## THE RECORDS
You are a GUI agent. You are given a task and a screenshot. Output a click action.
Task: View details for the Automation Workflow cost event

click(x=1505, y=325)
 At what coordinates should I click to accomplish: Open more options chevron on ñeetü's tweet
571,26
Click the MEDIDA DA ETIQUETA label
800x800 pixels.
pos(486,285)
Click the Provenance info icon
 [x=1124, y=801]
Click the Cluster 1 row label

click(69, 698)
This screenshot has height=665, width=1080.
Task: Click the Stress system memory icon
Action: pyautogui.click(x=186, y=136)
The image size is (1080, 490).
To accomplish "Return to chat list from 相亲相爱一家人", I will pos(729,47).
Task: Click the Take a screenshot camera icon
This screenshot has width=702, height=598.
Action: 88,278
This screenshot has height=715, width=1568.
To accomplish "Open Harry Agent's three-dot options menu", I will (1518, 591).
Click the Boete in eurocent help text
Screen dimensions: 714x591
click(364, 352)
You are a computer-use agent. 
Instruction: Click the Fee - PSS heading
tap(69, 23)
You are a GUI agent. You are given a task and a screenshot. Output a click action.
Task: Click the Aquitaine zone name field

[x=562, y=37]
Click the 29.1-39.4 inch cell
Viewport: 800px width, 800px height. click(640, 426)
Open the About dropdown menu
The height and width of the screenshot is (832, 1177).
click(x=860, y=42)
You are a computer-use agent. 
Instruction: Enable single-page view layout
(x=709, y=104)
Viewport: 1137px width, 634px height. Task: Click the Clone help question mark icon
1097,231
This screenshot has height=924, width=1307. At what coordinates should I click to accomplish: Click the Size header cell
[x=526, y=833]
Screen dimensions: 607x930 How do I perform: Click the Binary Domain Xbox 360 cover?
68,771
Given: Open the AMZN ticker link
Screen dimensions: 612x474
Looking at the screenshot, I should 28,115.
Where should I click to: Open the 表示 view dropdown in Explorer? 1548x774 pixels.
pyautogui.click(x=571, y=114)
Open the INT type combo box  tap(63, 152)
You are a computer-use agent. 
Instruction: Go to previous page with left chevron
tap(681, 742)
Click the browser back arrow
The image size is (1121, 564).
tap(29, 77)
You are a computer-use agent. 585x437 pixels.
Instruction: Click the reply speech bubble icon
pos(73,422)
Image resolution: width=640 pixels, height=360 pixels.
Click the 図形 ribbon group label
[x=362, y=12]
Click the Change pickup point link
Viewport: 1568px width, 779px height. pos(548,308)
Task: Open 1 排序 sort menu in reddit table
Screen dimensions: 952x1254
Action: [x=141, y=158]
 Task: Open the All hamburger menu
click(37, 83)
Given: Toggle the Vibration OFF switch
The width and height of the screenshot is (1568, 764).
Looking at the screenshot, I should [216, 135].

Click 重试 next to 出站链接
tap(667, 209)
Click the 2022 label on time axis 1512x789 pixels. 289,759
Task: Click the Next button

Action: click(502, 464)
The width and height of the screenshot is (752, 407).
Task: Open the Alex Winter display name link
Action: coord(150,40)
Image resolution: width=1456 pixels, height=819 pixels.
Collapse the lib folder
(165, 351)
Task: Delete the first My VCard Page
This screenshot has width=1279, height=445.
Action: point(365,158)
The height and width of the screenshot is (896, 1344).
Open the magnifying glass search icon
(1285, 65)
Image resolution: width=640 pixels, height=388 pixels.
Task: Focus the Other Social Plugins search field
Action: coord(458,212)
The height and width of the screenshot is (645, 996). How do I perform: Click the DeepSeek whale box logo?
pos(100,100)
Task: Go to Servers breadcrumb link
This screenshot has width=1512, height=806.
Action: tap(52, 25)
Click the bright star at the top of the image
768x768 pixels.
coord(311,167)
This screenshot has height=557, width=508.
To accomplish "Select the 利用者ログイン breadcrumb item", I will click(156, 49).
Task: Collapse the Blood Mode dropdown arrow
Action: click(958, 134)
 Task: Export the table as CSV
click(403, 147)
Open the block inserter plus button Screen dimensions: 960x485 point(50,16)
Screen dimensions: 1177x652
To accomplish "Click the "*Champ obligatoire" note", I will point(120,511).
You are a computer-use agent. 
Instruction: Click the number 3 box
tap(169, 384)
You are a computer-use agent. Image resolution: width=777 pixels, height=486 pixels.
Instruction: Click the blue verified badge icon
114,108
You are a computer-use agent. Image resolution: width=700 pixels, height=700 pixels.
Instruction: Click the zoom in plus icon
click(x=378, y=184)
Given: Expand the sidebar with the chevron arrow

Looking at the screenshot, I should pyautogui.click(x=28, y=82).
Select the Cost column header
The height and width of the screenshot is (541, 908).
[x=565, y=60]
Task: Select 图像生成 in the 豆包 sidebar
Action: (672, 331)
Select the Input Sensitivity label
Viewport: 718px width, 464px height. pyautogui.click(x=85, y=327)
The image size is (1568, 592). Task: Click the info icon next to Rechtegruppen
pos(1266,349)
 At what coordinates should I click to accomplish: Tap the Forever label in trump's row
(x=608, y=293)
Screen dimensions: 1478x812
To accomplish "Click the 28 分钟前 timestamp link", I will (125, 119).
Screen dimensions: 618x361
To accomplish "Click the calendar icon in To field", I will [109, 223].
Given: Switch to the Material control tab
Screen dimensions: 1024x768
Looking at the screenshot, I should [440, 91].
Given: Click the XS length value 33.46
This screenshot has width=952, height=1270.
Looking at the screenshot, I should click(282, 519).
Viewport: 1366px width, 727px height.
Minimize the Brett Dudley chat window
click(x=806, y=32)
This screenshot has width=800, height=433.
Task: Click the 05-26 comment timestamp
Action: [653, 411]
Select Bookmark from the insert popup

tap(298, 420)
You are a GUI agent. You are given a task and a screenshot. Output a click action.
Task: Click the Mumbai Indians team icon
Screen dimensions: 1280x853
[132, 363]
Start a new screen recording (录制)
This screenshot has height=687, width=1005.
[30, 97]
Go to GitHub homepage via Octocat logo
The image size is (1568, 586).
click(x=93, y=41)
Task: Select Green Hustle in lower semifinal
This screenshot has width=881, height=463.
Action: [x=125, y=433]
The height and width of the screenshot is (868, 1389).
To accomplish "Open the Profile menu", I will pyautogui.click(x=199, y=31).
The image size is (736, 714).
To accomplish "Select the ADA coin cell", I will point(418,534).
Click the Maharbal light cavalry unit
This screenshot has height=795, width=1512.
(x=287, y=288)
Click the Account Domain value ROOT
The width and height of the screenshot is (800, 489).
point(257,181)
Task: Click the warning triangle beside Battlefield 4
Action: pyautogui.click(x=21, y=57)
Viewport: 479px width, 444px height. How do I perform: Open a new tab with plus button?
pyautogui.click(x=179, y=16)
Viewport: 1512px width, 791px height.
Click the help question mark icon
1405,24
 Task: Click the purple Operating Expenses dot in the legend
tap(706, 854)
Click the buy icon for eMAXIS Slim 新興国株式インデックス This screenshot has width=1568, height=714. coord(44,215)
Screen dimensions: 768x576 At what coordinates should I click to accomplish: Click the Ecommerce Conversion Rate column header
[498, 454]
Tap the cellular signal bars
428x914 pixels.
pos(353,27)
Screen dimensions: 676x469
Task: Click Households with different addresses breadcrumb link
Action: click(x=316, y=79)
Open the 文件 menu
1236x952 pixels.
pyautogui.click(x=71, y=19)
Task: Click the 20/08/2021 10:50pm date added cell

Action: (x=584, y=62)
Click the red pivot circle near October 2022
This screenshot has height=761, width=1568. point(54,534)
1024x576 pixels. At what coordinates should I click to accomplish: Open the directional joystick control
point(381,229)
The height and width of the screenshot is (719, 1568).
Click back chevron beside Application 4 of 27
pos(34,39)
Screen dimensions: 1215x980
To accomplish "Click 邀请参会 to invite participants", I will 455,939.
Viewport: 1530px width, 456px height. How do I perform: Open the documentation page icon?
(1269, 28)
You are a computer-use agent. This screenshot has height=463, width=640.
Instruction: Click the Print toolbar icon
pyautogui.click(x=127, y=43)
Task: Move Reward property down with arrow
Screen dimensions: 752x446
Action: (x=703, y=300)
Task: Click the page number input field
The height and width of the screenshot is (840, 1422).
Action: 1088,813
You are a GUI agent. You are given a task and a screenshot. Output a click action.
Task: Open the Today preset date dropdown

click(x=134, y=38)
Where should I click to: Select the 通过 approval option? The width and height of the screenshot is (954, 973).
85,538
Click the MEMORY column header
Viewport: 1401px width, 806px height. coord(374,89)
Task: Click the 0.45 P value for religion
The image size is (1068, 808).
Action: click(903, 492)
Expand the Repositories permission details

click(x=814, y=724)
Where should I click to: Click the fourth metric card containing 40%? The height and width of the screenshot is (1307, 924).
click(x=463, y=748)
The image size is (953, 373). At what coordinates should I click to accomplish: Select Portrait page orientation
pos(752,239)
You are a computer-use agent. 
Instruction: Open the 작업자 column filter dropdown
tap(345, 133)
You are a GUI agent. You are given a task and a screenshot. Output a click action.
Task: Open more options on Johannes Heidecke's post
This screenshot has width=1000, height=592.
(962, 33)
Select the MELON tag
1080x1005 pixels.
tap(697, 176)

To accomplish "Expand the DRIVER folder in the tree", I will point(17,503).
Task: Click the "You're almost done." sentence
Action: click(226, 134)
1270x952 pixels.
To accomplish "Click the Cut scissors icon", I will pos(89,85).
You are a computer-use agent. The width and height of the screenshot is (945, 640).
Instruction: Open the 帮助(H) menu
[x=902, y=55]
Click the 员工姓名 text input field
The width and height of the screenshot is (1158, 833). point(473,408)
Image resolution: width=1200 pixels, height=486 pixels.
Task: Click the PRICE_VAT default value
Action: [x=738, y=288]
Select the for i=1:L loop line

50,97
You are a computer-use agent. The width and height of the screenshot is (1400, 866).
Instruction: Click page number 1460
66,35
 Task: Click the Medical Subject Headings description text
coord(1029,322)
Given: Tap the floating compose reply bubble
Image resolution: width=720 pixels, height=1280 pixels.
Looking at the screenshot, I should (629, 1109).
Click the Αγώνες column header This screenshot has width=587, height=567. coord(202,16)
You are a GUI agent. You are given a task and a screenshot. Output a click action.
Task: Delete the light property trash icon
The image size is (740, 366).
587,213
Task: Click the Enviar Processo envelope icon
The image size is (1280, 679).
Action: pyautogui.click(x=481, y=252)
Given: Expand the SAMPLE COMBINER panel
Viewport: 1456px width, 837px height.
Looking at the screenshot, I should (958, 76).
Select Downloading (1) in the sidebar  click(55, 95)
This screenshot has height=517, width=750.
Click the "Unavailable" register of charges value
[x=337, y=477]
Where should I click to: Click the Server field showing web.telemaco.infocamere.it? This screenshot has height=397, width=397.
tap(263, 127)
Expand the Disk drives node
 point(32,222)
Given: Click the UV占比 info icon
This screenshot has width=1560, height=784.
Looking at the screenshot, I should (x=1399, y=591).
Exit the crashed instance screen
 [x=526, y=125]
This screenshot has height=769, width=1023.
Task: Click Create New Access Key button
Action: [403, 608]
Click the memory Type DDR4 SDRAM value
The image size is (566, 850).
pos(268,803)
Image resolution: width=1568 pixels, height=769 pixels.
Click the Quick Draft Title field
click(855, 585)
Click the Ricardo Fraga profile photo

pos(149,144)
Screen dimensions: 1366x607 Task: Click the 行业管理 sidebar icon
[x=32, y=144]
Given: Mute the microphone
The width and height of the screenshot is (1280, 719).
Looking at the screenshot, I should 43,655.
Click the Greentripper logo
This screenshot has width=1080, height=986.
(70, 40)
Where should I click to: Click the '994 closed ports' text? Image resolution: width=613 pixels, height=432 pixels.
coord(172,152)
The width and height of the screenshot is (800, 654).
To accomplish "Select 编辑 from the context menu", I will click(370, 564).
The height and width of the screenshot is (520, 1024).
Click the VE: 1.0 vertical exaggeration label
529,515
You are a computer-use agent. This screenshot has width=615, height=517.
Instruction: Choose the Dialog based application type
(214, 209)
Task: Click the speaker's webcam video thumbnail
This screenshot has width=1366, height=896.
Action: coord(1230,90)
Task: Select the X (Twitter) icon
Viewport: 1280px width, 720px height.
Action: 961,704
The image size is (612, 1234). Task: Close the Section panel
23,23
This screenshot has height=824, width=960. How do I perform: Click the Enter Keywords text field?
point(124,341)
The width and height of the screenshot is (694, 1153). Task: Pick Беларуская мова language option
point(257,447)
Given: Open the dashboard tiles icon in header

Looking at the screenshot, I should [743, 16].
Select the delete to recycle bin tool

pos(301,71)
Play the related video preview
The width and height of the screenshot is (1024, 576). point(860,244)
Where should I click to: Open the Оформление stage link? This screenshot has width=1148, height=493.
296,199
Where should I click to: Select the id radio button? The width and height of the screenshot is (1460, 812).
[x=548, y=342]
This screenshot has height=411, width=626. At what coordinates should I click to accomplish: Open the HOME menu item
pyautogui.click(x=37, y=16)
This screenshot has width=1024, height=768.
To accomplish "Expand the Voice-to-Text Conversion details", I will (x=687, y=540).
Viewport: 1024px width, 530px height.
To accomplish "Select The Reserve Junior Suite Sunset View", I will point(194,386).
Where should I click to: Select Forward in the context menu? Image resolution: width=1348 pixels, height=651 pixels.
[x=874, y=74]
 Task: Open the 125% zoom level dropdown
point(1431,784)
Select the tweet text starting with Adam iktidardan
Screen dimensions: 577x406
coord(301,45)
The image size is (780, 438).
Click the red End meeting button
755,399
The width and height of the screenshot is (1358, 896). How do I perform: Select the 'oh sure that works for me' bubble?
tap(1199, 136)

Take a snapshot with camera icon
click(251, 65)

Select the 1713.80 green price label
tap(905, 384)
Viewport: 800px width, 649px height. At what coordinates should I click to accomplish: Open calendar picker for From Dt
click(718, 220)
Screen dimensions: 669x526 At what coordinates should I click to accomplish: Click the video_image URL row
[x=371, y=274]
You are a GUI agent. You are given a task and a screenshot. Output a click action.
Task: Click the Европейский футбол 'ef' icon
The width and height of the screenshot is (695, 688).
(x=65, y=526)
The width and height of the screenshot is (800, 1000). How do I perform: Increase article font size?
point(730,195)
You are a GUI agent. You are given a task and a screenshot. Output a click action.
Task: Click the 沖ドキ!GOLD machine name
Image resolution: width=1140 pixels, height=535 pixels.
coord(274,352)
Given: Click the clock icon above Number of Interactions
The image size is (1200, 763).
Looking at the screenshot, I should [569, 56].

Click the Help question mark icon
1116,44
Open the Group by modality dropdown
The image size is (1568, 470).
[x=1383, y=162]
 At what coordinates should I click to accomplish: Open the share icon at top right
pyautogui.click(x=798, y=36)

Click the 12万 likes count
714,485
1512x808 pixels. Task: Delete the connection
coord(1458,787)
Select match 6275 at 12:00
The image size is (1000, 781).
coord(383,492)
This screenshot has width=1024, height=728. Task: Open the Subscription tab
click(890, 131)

## WORK INSTRUCTIONS
Reproduce the stretch of lines from the one containing "Viewport: 479px width, 444px" through the one containing "This screenshot has height=761, width=1568.", exactly as they appear.

## OUTPUT FOR THIS TASK
Viewport: 479px width, 444px height. How do I perform: Open a new tab with plus button?
pyautogui.click(x=179, y=16)
Viewport: 1512px width, 791px height.
Click the help question mark icon
1405,24
 Task: Click the purple Operating Expenses dot in the legend
tap(706, 854)
Click the buy icon for eMAXIS Slim 新興国株式インデックス This screenshot has width=1568, height=714. coord(44,215)
Screen dimensions: 768x576 At what coordinates should I click to accomplish: Click the Ecommerce Conversion Rate column header
[498, 454]
Tap the cellular signal bars
428x914 pixels.
pos(353,27)
Screen dimensions: 676x469
Task: Click Households with different addresses breadcrumb link
Action: click(x=316, y=79)
Open the 文件 menu
1236x952 pixels.
pyautogui.click(x=71, y=19)
Task: Click the 20/08/2021 10:50pm date added cell

Action: (x=584, y=62)
Click the red pivot circle near October 2022
This screenshot has height=761, width=1568. point(54,534)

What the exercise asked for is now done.